In the early 2nd century, the Roman emperor Trajan created a new city on the banks of the Hebrus River, between two surrounding hills, near modern Turkish Uzunköprü and much older Greek Didymoteicho (Demotika), and named it Plotinopolis, after his wife Pompeia Plotina. A solid gold bust of Emperor Septimius Severus found on the site of Plotinopolis in 1965 is now in the museum at Komotini.

The city would later be one of the most important towns in Thrace, having its own assembly, part of the late Roman province of Haemimontus, and had an episcopal see (suffragan of the Metropolis of Adrianople).

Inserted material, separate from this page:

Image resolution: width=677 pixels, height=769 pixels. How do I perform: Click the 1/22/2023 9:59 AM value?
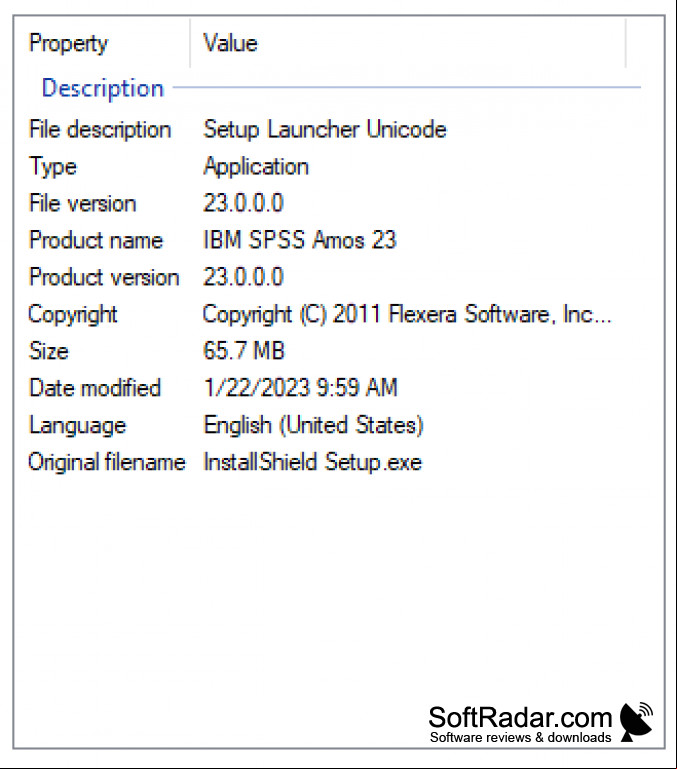tap(301, 388)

The first bishop of the city, Hierophilus, is mentioned in the 430s. In the 6th century, Emperor Justinian I improved the fortifications of Plotinopolis. It was probably at that time that the nearby rocky and more defensible hill was also fortified. It seems that already in the 7th century, the latter had become the core of the settlement, which was thereafter named Didymoteichon ("twin wall").

The name "Plotinopolis" survived in the ecclesiastical registers until the 9th century, before there too it was replaced by Didymoteichon.

== Catholic titular diocese ==
The diocese of Plotinopolis was established 1933 as a Latin Catholic titular bishopric. It only had a single incumbent: Pavlo Vasylyk (1991.01.16 – 1993.04.20), while auxiliary bishop of Ivano-Frankivsk of the Ukrainians.